▶ [TASK REQUIREMENTS]
Pull out each line of the data below that contains the word "should".

▶ [INPUT]
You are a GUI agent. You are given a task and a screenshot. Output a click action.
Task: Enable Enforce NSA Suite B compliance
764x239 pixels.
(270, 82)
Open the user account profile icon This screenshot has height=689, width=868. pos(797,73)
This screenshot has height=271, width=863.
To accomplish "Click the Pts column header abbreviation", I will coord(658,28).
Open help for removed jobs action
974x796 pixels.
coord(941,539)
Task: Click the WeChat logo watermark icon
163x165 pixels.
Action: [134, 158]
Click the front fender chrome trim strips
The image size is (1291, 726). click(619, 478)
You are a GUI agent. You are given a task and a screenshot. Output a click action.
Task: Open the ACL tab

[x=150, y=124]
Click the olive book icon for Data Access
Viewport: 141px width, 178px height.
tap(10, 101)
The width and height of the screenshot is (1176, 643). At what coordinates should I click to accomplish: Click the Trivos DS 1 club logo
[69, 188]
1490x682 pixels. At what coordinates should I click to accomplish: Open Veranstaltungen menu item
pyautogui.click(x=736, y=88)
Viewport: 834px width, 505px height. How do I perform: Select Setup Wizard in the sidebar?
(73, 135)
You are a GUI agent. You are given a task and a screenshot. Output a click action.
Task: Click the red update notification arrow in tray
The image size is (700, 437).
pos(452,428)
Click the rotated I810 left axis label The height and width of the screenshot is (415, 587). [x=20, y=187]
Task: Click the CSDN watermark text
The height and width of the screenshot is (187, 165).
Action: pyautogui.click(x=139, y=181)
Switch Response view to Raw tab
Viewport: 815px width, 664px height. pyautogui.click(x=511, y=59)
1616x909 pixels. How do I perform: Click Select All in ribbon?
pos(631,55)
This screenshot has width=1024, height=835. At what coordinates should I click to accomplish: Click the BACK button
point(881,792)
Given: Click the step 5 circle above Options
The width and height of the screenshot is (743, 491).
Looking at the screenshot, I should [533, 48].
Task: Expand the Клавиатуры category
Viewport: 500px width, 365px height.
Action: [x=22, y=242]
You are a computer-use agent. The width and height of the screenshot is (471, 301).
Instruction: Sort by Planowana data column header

▶ [RESULT OF THE TASK]
The width and height of the screenshot is (1176, 643). At what coordinates should I click to accomplish: Click the Trivos DS 1 club logo
1490x682 pixels. At what coordinates should I click to accomplish: Open Veranstaltungen menu item
This screenshot has width=1024, height=835. At what coordinates should I click to accomplish: Click the BACK button
Looking at the screenshot, I should [533, 48].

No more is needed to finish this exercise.